You may not be able to control the fact that someone in your life is an abusive person, but you do control whether or not you stick around for the abuse. If you stick around, you might as well be signing an approval waiver for that person, and anyone else for that matter, to treat you badly. If a person is so abusive that you feel that your life or the life of your child is in danger, then run to whatever helping hands are available to get yourself and/or children out of the danger zone. It's not your job to make someone else take responsibility for themselves, but it is your job to take responsibility for your own life and those who are in your charge who are incapable of defending themselves--children, pets, or invalids in your care. Get out and get to safety. Then you have to begin the task of building a life for yourself and your dependents that will better reflect what you truly want in your life. If you don't know what you want, then start by wanting the negative parts to change for the better. You'll figure out soon what "better" means to you. Then you have to own the power you have to change your world. Don't worry about the rest of the world in the beginning. Get your own life to a better place before you start to try helping others get there.
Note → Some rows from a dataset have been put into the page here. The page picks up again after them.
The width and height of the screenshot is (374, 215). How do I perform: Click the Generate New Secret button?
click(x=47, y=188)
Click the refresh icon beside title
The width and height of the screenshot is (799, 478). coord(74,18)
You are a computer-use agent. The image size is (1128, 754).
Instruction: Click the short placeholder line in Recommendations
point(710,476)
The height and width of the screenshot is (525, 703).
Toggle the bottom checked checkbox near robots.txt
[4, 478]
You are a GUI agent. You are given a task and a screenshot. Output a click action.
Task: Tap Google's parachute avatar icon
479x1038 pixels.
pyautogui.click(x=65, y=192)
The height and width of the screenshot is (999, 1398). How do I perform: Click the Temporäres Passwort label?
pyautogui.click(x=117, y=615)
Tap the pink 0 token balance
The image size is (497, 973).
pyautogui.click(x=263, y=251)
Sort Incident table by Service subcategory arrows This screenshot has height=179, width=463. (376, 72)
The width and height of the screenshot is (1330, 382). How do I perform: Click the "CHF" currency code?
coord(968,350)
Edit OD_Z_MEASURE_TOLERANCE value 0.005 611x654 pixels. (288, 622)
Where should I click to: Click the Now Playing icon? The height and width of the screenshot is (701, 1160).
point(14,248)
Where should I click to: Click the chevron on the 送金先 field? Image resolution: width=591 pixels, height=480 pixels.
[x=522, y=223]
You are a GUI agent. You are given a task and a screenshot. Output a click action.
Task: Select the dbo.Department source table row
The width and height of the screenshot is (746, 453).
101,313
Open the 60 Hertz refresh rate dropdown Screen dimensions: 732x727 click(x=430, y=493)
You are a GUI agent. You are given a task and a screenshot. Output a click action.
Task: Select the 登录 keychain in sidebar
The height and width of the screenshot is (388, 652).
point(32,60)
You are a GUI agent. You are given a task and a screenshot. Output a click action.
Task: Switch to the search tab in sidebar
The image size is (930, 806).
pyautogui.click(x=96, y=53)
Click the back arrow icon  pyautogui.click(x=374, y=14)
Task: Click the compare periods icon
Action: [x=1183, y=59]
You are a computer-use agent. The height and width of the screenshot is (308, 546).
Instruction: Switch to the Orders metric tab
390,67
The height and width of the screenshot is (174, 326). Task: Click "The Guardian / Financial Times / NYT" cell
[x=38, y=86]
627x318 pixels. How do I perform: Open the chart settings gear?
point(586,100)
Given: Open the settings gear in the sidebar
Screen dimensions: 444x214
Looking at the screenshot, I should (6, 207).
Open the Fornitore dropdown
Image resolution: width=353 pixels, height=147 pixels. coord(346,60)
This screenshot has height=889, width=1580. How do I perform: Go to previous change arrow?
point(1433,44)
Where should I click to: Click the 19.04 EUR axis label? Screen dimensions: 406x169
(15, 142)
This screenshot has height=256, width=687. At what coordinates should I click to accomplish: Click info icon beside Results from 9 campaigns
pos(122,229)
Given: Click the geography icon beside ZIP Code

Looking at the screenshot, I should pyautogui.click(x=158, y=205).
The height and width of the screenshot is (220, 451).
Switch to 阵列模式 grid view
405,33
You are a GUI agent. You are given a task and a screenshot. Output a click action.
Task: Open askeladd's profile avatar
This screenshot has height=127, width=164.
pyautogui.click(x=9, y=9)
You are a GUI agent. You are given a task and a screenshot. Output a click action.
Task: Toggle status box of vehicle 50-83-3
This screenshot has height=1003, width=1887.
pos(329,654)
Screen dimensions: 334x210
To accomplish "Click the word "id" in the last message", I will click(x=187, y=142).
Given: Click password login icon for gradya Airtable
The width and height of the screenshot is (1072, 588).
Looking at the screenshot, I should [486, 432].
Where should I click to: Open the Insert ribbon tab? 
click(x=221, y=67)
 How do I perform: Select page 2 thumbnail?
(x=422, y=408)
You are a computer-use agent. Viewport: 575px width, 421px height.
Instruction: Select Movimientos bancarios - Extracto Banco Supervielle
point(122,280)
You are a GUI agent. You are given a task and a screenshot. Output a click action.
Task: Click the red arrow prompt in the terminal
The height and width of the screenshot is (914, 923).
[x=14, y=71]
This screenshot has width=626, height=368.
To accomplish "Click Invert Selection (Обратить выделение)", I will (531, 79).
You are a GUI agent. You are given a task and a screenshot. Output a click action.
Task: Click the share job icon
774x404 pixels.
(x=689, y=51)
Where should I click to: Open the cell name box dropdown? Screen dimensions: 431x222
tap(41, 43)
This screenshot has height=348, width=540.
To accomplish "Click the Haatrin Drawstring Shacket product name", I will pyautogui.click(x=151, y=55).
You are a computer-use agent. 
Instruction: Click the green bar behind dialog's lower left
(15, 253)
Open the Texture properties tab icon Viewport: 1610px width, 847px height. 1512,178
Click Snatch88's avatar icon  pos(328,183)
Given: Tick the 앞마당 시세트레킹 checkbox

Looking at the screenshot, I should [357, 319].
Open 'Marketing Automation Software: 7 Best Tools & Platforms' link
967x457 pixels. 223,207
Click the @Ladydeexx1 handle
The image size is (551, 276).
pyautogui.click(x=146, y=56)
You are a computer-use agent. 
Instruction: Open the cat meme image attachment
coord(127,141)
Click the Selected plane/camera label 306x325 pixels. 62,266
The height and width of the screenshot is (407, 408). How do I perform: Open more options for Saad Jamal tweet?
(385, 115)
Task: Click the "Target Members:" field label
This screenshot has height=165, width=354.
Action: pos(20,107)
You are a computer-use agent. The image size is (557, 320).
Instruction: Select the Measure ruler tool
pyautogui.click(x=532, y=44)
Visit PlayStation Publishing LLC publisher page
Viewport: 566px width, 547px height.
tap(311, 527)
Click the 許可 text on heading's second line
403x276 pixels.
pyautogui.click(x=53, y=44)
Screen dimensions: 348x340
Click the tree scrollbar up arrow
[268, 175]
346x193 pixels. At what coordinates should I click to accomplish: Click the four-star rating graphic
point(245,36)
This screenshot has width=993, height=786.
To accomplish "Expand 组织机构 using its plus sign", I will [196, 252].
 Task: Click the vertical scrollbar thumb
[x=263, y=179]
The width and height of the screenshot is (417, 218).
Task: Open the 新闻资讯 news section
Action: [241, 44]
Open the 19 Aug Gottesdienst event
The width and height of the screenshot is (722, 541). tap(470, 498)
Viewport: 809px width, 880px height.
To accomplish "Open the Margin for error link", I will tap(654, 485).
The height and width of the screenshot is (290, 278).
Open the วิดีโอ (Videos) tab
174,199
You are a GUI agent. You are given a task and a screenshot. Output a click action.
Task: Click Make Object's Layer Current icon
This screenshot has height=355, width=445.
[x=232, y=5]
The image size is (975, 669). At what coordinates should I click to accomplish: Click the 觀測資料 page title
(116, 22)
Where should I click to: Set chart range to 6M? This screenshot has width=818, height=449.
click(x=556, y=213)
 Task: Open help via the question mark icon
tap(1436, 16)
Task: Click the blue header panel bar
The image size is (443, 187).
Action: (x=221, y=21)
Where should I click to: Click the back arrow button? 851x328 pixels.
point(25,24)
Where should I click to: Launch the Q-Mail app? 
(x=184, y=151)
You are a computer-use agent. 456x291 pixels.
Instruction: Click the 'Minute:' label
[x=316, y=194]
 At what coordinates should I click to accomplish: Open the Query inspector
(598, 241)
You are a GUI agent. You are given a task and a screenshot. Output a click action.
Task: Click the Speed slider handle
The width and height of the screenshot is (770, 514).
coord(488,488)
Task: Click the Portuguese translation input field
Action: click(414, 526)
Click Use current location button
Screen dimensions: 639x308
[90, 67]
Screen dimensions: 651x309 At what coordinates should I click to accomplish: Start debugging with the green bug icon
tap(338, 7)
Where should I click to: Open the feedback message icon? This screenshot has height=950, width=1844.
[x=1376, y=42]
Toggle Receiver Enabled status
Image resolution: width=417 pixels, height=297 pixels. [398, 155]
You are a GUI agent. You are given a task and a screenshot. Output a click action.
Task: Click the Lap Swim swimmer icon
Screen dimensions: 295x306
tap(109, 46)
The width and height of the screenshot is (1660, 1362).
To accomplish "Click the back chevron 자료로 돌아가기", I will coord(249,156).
You will inevitably get to that point, but wait until you and your family are in a place of safety before you reach out a hand to help someone else. Otherwise you'll end up repeating the pattern of putting yourself last, which is how you got to a place of danger in the beginning. First get yourself and your family established then you can reach out to help the next person behind you.
So that's where you start. That's where we all start. We open our eyes to all the bad stuff, and good stuff too, in our lives and realize that we have the power to create something better than what we have. Once you became an adult (sometimes earlier), you were given the keys to freedom, whether you took them or not. They were there in your hands. The next part of your life is figuring out which key opens which prison door. That's where the responsibility kicks in. You can stay in your family-made, religion-made, society-made, or self-made prison, or you can choose to use the keys to freedom that are in your possession. Start with one key at a time until you find the right key to unlock the corresponding locks on your prison doors. You may have to try more than one, but one of them will fit and will help you walk into the freedom that awaits you. What are you waiting for? Now is the best time to start owning up to your participation in your imprisonment. Now is the best time to start figuring out what it will take to get yourself to a better place. Take responsibility for yourself. Let go of blame. Let go of shame. Take aim and go.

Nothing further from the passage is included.